[Records for this task Boundary: Start]
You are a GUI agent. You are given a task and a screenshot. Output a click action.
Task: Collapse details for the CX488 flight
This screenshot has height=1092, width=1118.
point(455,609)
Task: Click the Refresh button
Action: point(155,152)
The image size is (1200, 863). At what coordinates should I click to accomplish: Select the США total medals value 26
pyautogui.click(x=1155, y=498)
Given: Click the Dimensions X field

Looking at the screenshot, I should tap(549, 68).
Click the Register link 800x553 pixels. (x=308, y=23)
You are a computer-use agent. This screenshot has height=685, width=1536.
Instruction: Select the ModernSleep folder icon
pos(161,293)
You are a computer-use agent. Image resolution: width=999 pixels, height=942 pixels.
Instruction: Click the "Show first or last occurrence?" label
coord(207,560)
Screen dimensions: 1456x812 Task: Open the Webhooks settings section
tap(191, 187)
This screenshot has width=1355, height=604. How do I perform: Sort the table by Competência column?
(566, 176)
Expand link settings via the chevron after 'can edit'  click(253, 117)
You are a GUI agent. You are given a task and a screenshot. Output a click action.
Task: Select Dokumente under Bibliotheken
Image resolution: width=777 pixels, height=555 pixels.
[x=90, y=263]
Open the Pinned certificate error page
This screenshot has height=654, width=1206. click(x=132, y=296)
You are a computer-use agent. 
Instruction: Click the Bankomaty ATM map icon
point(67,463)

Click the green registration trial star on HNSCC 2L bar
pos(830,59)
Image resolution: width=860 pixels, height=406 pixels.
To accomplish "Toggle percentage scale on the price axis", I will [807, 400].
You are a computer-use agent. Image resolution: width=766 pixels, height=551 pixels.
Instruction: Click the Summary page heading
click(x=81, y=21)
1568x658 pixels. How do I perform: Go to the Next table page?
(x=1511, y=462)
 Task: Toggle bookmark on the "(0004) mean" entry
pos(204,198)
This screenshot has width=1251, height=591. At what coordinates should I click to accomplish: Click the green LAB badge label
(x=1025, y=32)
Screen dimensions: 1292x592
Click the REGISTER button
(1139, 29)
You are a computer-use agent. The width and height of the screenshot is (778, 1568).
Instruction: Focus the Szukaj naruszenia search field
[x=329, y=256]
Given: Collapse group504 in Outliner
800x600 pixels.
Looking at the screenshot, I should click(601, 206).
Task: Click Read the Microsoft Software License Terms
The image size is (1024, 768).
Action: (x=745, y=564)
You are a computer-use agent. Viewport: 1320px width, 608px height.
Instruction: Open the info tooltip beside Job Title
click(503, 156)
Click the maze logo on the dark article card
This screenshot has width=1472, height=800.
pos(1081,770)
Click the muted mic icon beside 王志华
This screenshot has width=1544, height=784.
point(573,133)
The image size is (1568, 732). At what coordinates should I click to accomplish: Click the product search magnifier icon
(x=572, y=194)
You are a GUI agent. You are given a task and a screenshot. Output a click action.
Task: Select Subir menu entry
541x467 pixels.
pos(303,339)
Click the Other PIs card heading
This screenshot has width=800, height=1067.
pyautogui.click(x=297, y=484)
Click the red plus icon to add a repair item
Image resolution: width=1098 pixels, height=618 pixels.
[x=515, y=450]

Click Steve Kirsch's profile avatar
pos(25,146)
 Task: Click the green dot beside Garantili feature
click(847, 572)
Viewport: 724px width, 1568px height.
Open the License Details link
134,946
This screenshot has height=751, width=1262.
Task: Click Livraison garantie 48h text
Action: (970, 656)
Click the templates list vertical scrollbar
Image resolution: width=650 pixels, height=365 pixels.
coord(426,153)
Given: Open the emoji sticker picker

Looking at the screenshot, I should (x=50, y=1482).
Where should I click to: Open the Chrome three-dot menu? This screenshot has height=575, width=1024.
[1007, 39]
[Records for this task Boundary: End]
The problem
Output only the number of lines in the data above that include the word "Collapse".

Answer to the problem
2